Azure AD - 401 Unauthorized

  • What Grafana version and what operating system are you using?
    Latest docker version

  • What are you trying to achieve?
    Setup Azure AD OAuth2

  • What happened?
    When trying to login I get the following error: “oauth2: cannot fetch token: 401 Unauthorized\nResponse: {"error":"invalid_client","error_description":"AADSTS7000218: The request body must contain the following parameter: ‘client_assertion’ or ‘client_secret’.”

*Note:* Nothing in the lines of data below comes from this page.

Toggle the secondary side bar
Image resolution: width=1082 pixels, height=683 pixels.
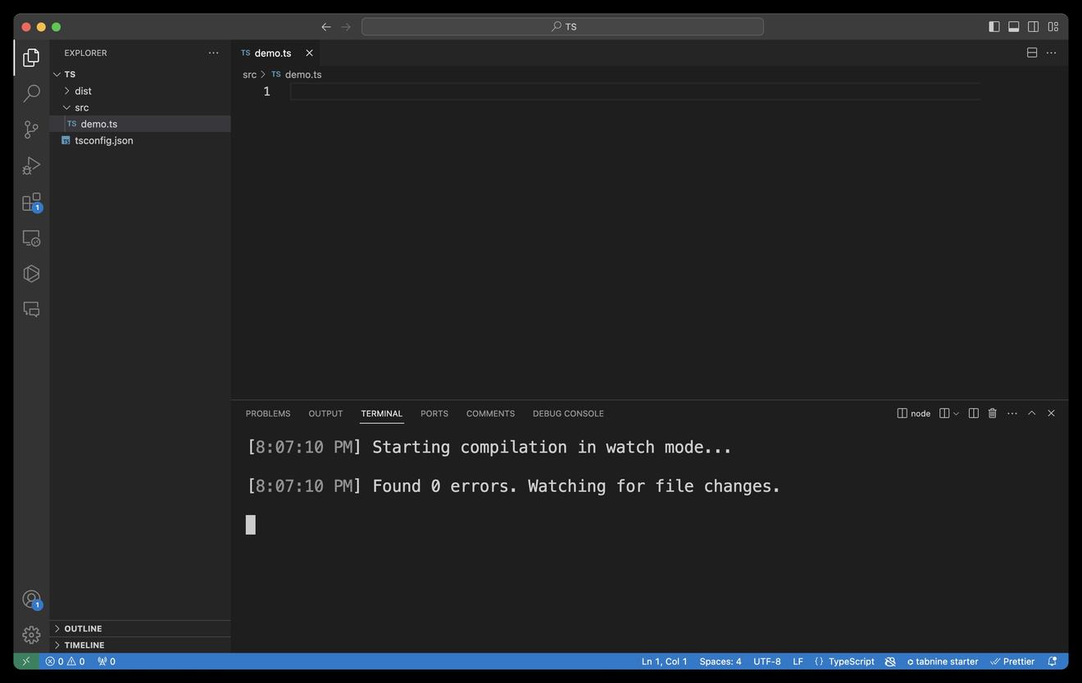(x=1033, y=27)
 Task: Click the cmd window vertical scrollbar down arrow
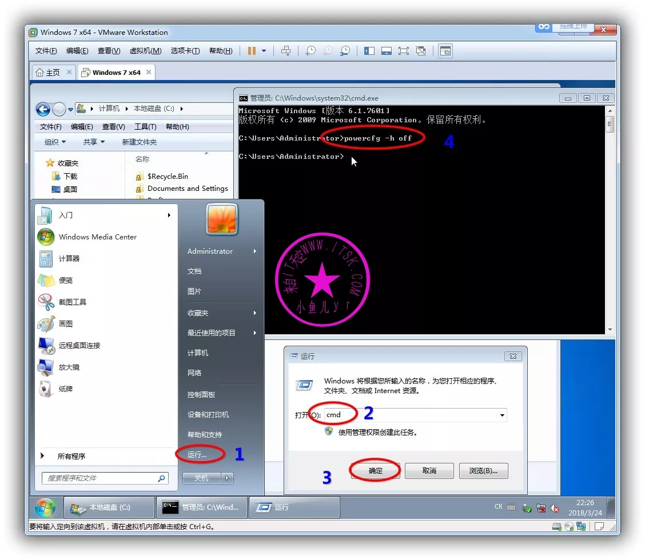610,329
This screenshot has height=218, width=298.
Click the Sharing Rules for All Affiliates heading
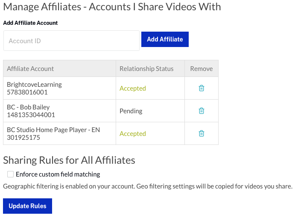point(69,160)
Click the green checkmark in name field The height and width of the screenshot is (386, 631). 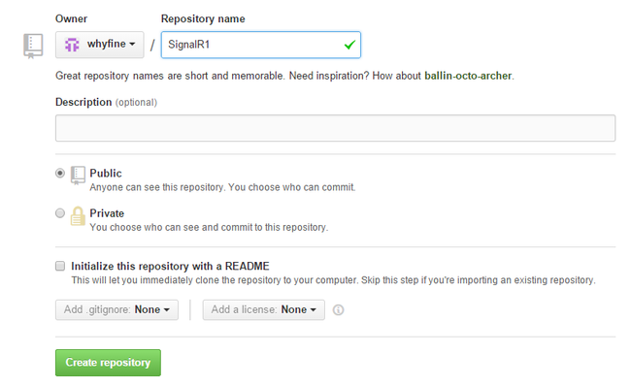(x=349, y=45)
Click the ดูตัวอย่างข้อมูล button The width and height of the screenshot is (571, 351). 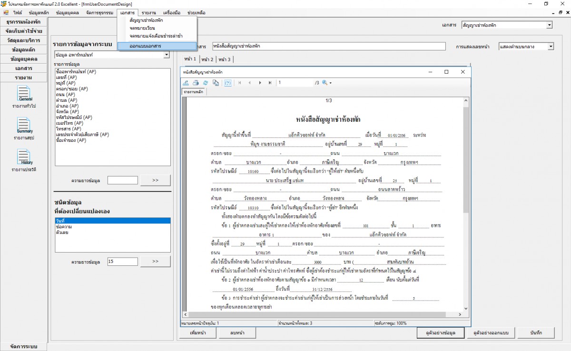point(441,332)
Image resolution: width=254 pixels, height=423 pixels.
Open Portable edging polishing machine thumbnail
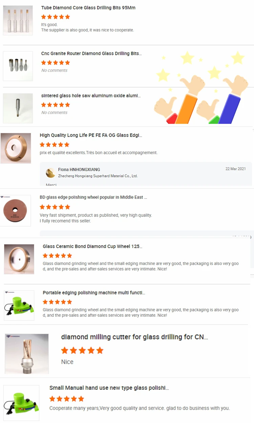coord(19,305)
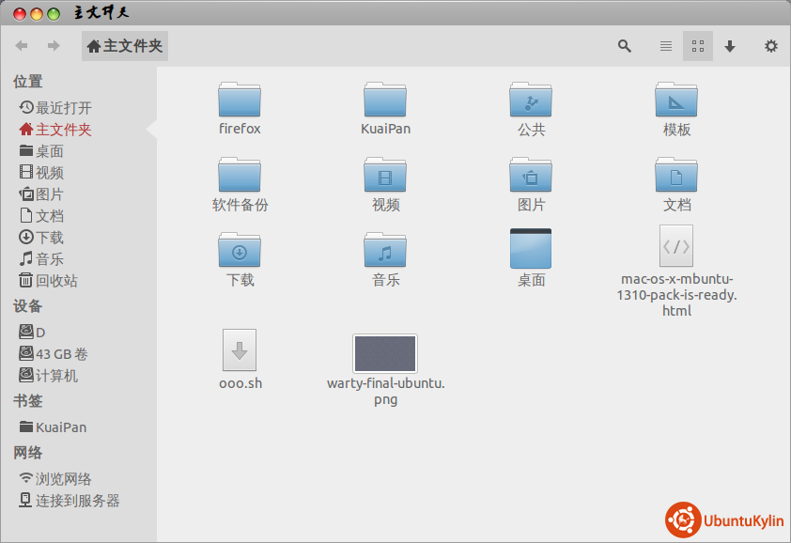
Task: Go forward with the right arrow
Action: (54, 46)
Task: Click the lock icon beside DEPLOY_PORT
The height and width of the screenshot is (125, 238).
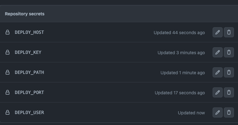Action: pos(8,92)
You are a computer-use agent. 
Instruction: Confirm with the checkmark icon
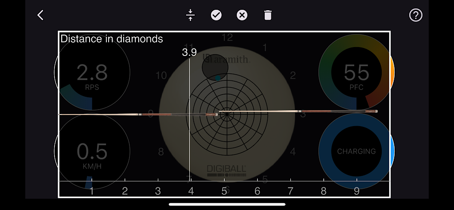click(216, 15)
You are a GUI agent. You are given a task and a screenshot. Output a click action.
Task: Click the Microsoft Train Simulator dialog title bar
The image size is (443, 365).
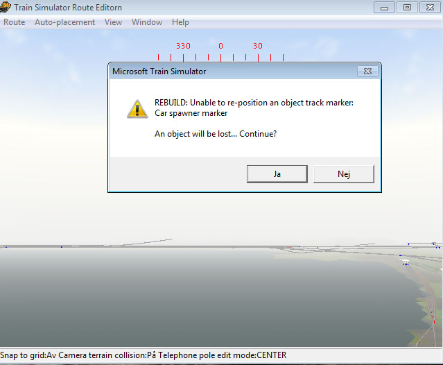[233, 71]
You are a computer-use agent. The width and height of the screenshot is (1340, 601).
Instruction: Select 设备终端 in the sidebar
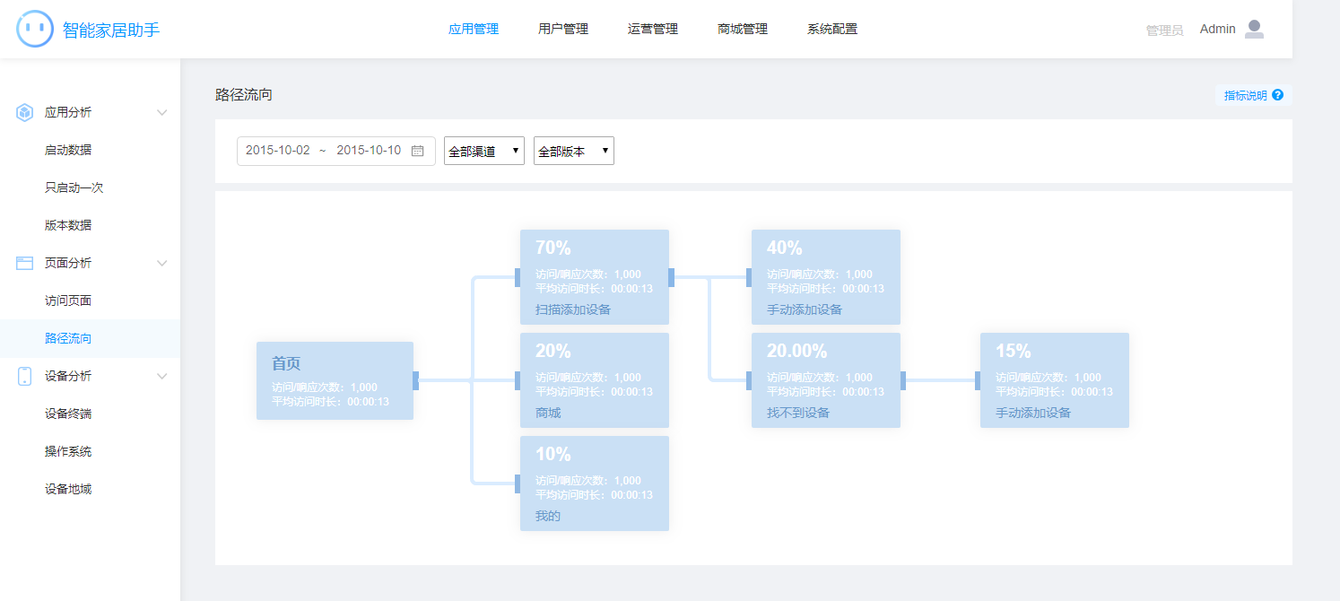[68, 414]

  • Can you copy/paste the configuration(s) that you are having problems with?
    I’ve set the following environment variables in docker:

GF_AUTH_AZUREAD_CLIENT_ID: "redacted (Application ID)"
GF_AUTH_AZUREAD_CLIENT_SECRECT: "redacted (Client Secret)"
GF_AUTH_AZUREAD_AUTH_URL: " (tenant-id)/oauth2/v2.0/authorize"
GF_AUTH_AZUREAD_TOKEN_URL: " (tenant-id)/oauth2/v2.0/token"
GF_AUTH_AZUREAD_SCOPES: "openid email profile"
  • Did you receive any errors in the Grafana UI or in related logs? If so, please tell us exactly what they were.

  • Did you follow any online instructions? If so, what is the URL?
    I’ve followed the official tutorial.